:: PROBLEM DETAILS ::
Below are the entries. Set down exactly the line containing "Where should I click to: Click the word" and each line after it.

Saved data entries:
────────────────────

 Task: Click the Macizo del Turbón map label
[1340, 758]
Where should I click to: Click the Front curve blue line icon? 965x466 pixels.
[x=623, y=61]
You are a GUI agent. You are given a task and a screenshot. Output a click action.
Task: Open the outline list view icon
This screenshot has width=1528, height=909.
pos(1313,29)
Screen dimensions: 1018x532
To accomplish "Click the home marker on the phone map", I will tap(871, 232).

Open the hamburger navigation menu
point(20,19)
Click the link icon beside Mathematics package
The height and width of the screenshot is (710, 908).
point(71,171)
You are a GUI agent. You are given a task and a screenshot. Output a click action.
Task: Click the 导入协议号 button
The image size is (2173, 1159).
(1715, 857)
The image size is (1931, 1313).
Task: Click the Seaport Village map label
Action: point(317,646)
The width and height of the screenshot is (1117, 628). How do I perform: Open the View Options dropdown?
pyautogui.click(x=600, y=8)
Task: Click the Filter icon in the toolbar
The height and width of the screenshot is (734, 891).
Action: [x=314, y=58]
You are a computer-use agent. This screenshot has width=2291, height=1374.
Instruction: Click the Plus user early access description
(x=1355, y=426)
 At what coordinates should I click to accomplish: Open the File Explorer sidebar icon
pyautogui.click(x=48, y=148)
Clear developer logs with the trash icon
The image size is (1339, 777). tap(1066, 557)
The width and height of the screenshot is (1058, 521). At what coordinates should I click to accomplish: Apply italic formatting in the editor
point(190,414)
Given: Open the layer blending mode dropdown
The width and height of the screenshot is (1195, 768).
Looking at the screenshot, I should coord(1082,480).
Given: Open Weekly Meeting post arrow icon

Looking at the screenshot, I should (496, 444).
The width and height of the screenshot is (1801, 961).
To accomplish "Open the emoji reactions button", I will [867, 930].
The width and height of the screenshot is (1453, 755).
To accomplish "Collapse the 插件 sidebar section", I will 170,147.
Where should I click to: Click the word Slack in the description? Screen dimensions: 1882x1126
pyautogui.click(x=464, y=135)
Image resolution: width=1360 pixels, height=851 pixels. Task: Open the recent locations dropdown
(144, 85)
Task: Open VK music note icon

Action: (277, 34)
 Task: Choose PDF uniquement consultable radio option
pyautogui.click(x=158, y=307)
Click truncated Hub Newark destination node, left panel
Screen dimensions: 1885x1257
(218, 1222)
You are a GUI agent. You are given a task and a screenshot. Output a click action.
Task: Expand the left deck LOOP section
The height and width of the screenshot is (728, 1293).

────────────────────

:: TASK RESPONSE ::
Where should I click to: Click the word Slack in the description? Screen dimensions: 1882x1126
pyautogui.click(x=464, y=135)
Image resolution: width=1360 pixels, height=851 pixels. Task: Open the recent locations dropdown
(144, 85)
Task: Open VK music note icon

Action: (277, 34)
 Task: Choose PDF uniquement consultable radio option
pyautogui.click(x=158, y=307)
Click truncated Hub Newark destination node, left panel
Screen dimensions: 1885x1257
(218, 1222)
You are a GUI agent. You are given a task and a screenshot. Output a click action.
Task: Expand the left deck LOOP section
The height and width of the screenshot is (728, 1293).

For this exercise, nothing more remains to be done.